Hoong Yee Krakauer

The Cultural Equity T Shirt Project

Posted by Hoong Yee Krakauer, Oct 07, 2015 0 comments


Hoong Yee Krakauer

How do you support artists whose work questions, argues, provokes, disrupts and refuses to accept anything less than an equitable cultural ecosystem?

This is the question that drove me to the 2015 Americans for the Arts Pre-Conference on Cultural Equity in Chicago.

I am looking for answers.

I am looking for some clear footing to build action steps forward.  Now.

Why?

Because I, and many of my friends and colleagues have spent way too much time talking, and not doing.

What I want answers to

Let me begin with some questions that came up in response to Fusing Arts, Culture and Social Change: High Impact Strategies for Philanthropy, a report released by the National Committee on Responsive Philanthropy (NCPR) by Holly Sidford at the 2011 Grantmakers in the Arts conference in San Francisco.

Questions such as:

·         Is equity about access, outreach, and distribution of philanthropic funds?

·         Or is it about the essential roles that art and culture play in public life and social well-being?

·         How does equity in arts and cultural funding relate to racial and ethnic equity?

·         What about equity in arts and culturally based economic development?

Discussing these questions led to more questions.  More questions, more talk.  More talk, less action.

So…

In response to the following questions, I offer a series of T shirts that can be worn on select occasions such as budget testimony hearings or community board meetings…

What are we talking about when we talk about cultural equity?

In a session intriguingly titled, Art as a Force for Equity, here are some answers, retorts and challenges offered by Chay Yew, Victory Gardens Theater, Maria Gaspar, 96 Acres Project, Jane M. Saks, Project&, David Feiner, Albany Park Theater and Sixto Wagan, University of Houston.

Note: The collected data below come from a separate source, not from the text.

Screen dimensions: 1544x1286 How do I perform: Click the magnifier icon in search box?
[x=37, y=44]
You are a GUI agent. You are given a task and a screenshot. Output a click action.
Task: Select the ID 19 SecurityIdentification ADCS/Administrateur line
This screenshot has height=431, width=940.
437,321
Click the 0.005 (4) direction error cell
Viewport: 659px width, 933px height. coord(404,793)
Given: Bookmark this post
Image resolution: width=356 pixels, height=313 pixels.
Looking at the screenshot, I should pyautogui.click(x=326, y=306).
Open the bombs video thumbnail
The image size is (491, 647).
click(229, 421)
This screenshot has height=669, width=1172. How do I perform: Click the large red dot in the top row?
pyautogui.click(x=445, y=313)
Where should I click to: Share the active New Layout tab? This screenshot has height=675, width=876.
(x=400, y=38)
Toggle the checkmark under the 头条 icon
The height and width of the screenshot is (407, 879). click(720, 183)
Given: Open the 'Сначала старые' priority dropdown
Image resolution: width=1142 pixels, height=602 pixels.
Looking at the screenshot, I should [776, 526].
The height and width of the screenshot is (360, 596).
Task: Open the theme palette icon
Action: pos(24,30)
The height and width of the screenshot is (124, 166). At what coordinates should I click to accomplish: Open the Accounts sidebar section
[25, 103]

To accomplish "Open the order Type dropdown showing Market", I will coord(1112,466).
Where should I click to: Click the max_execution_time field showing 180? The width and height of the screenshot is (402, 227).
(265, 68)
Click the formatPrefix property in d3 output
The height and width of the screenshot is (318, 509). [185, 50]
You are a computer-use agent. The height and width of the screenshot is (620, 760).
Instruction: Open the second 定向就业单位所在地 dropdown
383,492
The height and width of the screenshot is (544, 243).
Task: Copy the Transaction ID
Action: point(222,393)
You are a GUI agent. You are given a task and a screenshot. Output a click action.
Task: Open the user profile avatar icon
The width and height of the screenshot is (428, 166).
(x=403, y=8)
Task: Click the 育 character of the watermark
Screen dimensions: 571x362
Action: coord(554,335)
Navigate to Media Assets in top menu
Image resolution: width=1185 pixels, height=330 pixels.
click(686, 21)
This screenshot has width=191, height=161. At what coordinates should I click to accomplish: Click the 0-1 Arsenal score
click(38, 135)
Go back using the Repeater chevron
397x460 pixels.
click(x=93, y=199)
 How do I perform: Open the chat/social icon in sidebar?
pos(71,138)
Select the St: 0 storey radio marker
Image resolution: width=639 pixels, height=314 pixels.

Give the community radical access to creative process.

Give people a place for:

  • access
  • equity
  • agency
  • reflection

Give art respect.

Art is a distinct and powerful experience, dangerous in the most possible ways.

Art is not a first responder. It is a second responder that provides:

  • sustenance
  • humanity
  • healing, teaching
  • an experience of beauty
  • a way to feel human, to respect human dignity

The challenge is: how do second responders shift paradigms?

Art has the power to shift the canon, to create something that would not have been, to create value for the unrealized.

To realize the dream, speak the dream out loud. Again. Again, many times and with many people.

Appreciate the merits of jumping first. Here’s a secret insight: people will follow if you do something first.

What is the purpose of revolutionary artist?

This question was raised in a session titled, Partnership & Power, and met with responses from Pemon Rami, DuSable Museum of African American History, Masequa Myers, South Side Community Art Center, Bill Michel & Emily H. Lansana, Logan Center for the Arts, Rebecca Zorach, University of Chicago, Heather Robinson, Beverly Art Center, and John Haworth, National Museum of the American Indian.

Art is the rehearsal for revolution.

The purpose of the revolutionary artist is revolution.

See me.

“That was a good spreadsheet, I think of it often.”

What can the artists’ role be in the future of public art?

Within the Short Stacks: Artist Talks presentations by Sara Daleiden, MKE<-> LAX, Lauren Woods, Artist, Maria Gaspar, Artist and Jean Shin, Artist, the seed of a new MFA curriculum course emerged:

The Art of Shapeshifting.

This crucial skill set not found in traditional MFA programs develops:

  • active mobility
  • flexing through cultural zones
  • focus on new mobilities vs cultural divides
  • placing the arts in decision making structures
  • how to build relationships with creative thought partners to do these projects

What is my opportunity as an individual artist for my city?

Finally, in his keynote presentation, Theaster Gates offers the following insights on the topic of Empowering the Voices Inside Communities Through the Arts:

  • The Power of Two
  • Art is a spiritual conduit for humanity
  • Art can make new questions emerge in public dialogue
  • You need to get little bit out, a little Bootsy, a little Sun Ra
  • Can we be inside and outside our studios?
  • “I’m never lonely.”
  • Steve Colbert: You’re turning things into art I didn’t have to think about.
  • Why? Art makes things visible, legible – like your consciousness, and puts it in front of people
  • You do the life.
  • Then it is on people.
  • That’s what that does.
  • Wear your passions proudly people.